Scaling up the data infrastructure, Venrock’s investment into Meltano
Excited to share the backstory of our seed investment into Meltano
Data is transforming the Enterprise
The amount of data being generated and stored has exploded in scale and volume. Every aspect of the enterprise is being instrumented for data with the goal of unlocking new capabilities and building an edge. This data is beginning to rapidly transform every industry.
This transformation started with the realization that data can operationally drive and power every aspect of an enterprise, rather than just analytics. Data is allowing enterprises to respond faster to changes in their business unlike ever before, and the volume of that data is increasing exponentially. Even as we navigate uncharted inflation, COVID uncertainty, a strained supply chain, quantitative tightening, and global unrest, data allows enterprises to drive down costs, unlock new capabilities, and maintain competitiveness.
As we saw major dislocations come as a result of new mediums or computing platforms, from mainframes to servers, to virtualization to the cloud. We are now entering the cloud data era with the infrastructure at the heart of it all.
The Cloud Data Infrastructure Era
The last two years of remote work have been a tailwind for digital transformation across every sector. Every CIO and CTO is being asked about unlocking data as a competitive advantage to increase decision velocity and quality. As a result, modernizing the data platform has become a top priority. In layman’s terms, this means building a set of capabilities to move data from data generation (logs, orders, events, etc) through processing to applications or services as quickly as possible.
Companies like Astronomer* with Apache Airflow and Decodable* with Apache Flink are key services in the new data stack, with a number more services emerging to handle data ingestion, transformation, data quality, data processing, cataloging data and tables, managing schemas, and testing — all required to build a stable and performant data stack.
The way you currently build and manage a data infrastructure looks nothing like building and managing a software application. There are no isolated environments for development and testing, no code reviews, unit testing, or version control. Making updates to your data infrastructure is akin to making edits directly in production, and often leads to outages, data quality issues, and constant firefighting.
That’s until we met Meltano
Meltano spun out of GitLab’s vision for a better way to build software. It was their realization that data teams needed to operate much more like software or application teams. Using the SDLC principles to enforce high quality, performant, and secure data services and infrastructure.

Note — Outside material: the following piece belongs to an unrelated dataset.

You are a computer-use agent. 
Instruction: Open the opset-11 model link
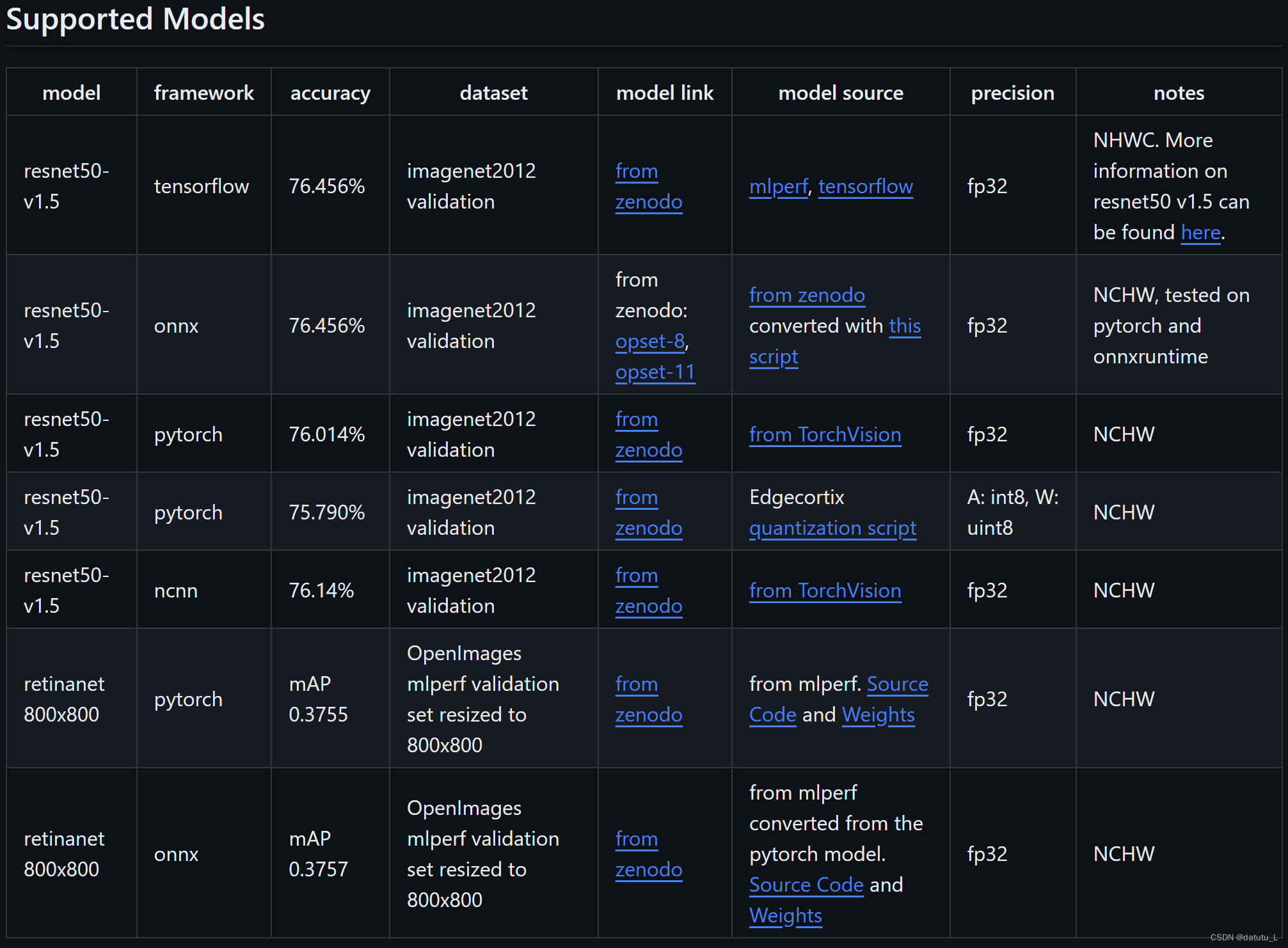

Started as an open-source project, and grew rapidly in popularity with its approach to solving the data ingestion and loading challenges most developers faced. This was the start of introducing software principles for building data services. They grew to over 2500+ data professionals in their Slack community, with 1000+ organizations, and enterprises, running hundreds of thousands of active pipelines every month.
Introducing Meltano 2.0
Today, Meltano announces Meltano 2.0, a new way to build and scale up our data infrastructure, by introducing an end-to-end control plane for your data services, making it the infrastructure and devops for your modern data stack.

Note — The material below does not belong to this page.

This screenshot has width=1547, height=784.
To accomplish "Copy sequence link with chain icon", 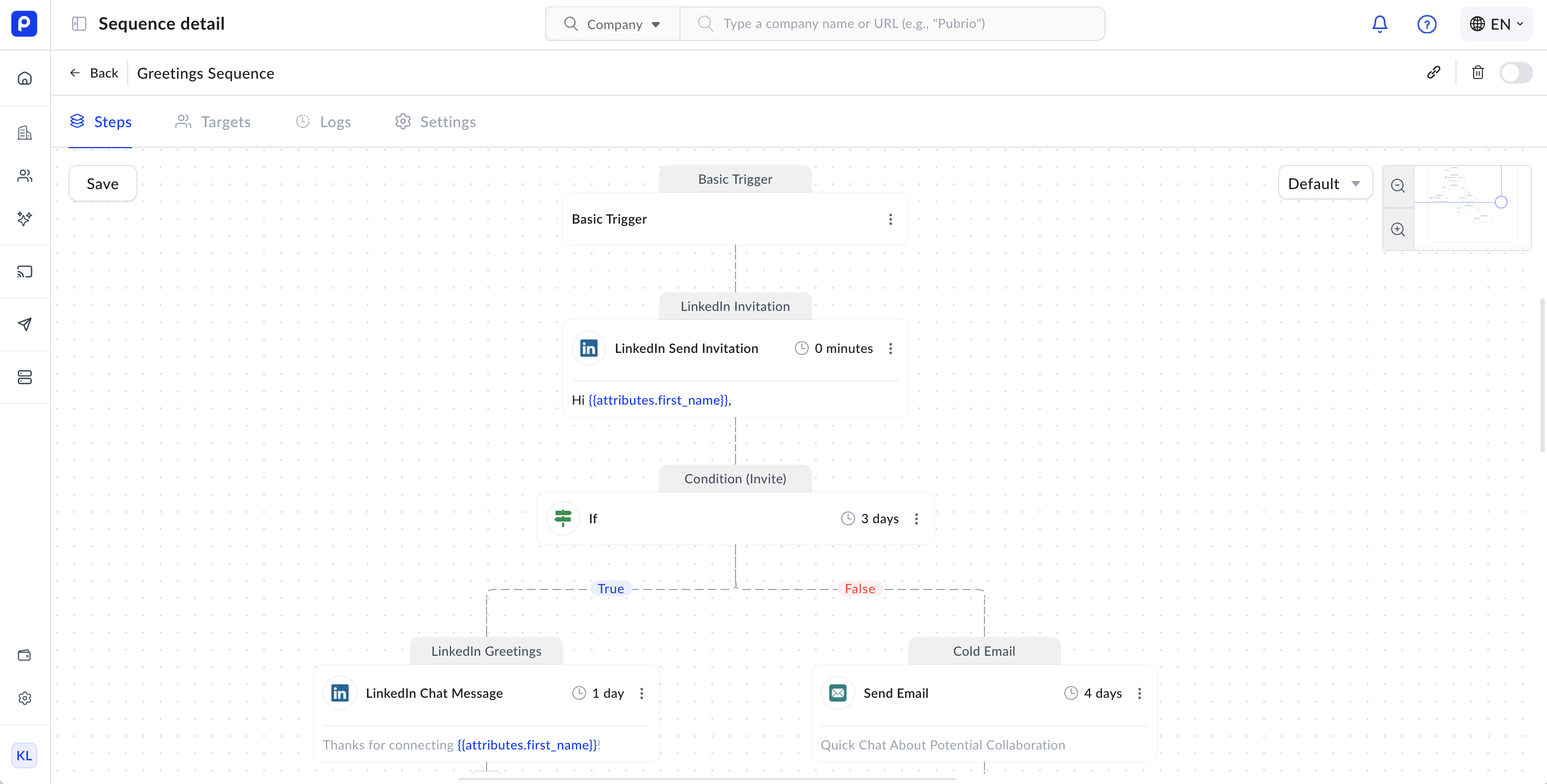I will (1433, 73).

- Introduces a much easier way to discover, install, configure, deploy and connect various data services that make up your data stack, in an opinionated approach
- Applies SDLC principles to the entire data stack
- Provides set up in minutes, enabling you to try out new tools, easily replace old ones, and experiment locally
Now with Meltano, you can spin up a service or tool (Airflow, dbt, Great Expectations, Superset, etc), easily configure, deploy, and manage it through a single control plane. Meltano provisions the services, turns the configurations into code in Git, and version controls all changes, while enabling end-to-end testing and isolated environments for new changes. Installation and configuration now become standardized, and all the complexity of managing the various tools and services gets abstracted into Meltano.
A data team can easily spin up a new data flow with Airflow for orchestration, dbt for transformation, Singer taps for ingestion, Great Expectations for testing, and Superset for analysis, all managed by a single platform. No longer do you need to manually install, deploy, configure, manage, and stitch the services together.
As a real-world example that many of us have faced many times over; let’s say you update a schema (change the data representation) for a data pipeline, and that pipeline writes to a table that now needs to store in that new schema. Any dashboard or service that relies on the table will now break. With Meltano, data teams can deploy these changes into isolated development environments and run end-to-end testing of those changes to safely make and verify changes locally before pushing into production. If something breaks into production, you can just roll it back.
Partnering with Meltano
We have long said the way we build data services and infrastructure needed to mirror how we built applications and software. From a single pane of glass, with package managers, consistent workflows, isolated environments, end-to-end testing, and the flexibility to use the best tools for the job. From small and new companies setting up a data stack for the first time or larger enterprises moving off a legacy data stack, the future of the data stack will look a lot more like software than it does today, and we know Meltano will be at the center of it.
We’re excited to announce our partnering with Meltano in their Seed along with GV and GitLab in this exciting future.